Re: I almost never watch movies anymore. What about you?
I've done serious courses in film writing and read some of the "textbooks" for professionals. One of the first things they say is that a story (a movie) always has to be a type of emotional workout. Like going to the gym, but on an emotional/feeling level.
Another of the most basic points is that every movie must be very entertaining from start to finish. That doesn't mean it has to be a comedy. What it means is, the audience has to be able to enjoy playing at being, e.g., scared if it's a horror movie, or playing at whatever the main emotion is. The point is, it's meant to be fun, and good quality fun at that. It's not meant to be taken seriously, as some of the posters above may be implying.
Yes, there are subliminal messages etc. But I go to elaborate lengths to set up psychic protection before I see a movie, and also to clean up any leftover psychic rubbish that might be inside me after the movie.

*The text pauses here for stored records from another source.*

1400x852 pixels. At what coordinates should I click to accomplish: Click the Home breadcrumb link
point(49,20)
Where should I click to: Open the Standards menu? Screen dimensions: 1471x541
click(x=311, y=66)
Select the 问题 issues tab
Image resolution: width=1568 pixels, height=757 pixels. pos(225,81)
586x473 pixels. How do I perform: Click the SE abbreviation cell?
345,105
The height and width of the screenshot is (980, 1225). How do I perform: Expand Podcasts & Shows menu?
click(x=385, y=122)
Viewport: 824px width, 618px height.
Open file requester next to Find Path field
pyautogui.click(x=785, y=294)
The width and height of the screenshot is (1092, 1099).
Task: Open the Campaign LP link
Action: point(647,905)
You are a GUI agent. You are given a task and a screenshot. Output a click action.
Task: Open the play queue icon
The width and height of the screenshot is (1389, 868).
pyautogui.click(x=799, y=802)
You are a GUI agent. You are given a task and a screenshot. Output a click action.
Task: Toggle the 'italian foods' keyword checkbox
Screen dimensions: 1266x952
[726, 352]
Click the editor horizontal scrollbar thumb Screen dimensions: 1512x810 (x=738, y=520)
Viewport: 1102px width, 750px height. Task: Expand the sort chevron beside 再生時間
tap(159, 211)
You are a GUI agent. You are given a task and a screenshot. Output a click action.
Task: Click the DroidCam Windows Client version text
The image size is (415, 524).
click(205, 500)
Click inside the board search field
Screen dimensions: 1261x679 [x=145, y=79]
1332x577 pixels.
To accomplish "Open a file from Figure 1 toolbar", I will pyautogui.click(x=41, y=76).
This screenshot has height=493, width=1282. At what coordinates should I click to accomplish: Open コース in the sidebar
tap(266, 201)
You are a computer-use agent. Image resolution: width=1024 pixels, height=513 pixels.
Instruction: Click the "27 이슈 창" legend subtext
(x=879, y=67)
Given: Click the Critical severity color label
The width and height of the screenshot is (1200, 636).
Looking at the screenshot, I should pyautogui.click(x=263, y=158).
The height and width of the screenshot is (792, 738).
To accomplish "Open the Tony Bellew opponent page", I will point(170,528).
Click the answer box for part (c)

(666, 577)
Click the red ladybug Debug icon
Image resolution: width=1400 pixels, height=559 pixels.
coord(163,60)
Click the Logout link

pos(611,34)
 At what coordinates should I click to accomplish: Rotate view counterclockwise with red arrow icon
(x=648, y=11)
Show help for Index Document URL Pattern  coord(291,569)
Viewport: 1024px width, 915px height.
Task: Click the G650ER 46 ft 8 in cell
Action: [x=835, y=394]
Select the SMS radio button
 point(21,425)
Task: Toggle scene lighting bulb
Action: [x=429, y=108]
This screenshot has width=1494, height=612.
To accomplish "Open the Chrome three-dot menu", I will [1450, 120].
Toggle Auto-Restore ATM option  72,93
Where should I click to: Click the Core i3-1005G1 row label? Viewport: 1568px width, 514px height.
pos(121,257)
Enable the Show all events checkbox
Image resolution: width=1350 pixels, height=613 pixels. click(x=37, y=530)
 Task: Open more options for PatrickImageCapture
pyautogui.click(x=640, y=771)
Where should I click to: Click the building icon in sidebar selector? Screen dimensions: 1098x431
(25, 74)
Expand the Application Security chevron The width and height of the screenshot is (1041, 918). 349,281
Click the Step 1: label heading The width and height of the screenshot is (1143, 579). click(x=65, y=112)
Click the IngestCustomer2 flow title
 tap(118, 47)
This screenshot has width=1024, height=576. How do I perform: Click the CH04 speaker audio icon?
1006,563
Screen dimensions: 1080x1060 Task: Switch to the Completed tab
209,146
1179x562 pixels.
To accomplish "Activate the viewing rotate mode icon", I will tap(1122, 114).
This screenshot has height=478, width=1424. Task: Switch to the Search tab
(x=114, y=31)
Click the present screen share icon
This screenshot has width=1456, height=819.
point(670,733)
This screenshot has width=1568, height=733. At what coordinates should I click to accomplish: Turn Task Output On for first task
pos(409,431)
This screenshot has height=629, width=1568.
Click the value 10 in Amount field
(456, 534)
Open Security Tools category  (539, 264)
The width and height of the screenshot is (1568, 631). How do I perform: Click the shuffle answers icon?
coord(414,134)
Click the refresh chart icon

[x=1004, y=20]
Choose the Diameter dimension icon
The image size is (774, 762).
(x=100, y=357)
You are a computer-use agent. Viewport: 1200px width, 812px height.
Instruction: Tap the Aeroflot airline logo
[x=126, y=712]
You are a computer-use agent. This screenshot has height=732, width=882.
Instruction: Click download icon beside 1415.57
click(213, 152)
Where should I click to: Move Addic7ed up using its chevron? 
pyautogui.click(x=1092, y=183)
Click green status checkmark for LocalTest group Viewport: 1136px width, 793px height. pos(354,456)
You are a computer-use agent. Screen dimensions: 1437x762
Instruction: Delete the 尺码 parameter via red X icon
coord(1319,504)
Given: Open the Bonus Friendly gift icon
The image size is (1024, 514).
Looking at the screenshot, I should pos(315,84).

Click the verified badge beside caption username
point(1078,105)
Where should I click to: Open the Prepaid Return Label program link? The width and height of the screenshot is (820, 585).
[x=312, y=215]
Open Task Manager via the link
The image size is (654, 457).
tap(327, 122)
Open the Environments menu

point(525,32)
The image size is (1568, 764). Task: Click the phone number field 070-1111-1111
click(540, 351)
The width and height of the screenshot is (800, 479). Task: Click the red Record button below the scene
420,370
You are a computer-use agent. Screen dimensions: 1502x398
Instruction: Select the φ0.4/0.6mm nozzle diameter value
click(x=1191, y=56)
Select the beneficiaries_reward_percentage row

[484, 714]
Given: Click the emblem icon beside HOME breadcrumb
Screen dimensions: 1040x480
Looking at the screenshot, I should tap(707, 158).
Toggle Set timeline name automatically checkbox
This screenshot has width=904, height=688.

Another point is that the primary characters, and particularly the central character, must be heroic, and go on a heroic journey. The public tends to assume that fictional characters are ordinary people. No. The public simply won't watch or read a story with ordinary characters. The main satisfaction that people get from a story lies in their empathising and identifying with a heroic character, who has the courage to make the tough but right choices, in the face of unlikely odds. The heroic character somehow always intuitively knows that she/he is capable of extraordinary things, and even proves this before our eyes. In other words, such a character shows us how to be and to manifest the liberated light-being that we all have buried somewhere inside us. It may not be what a traditional religion regards as spirituality, but what it is is genuine spirituality.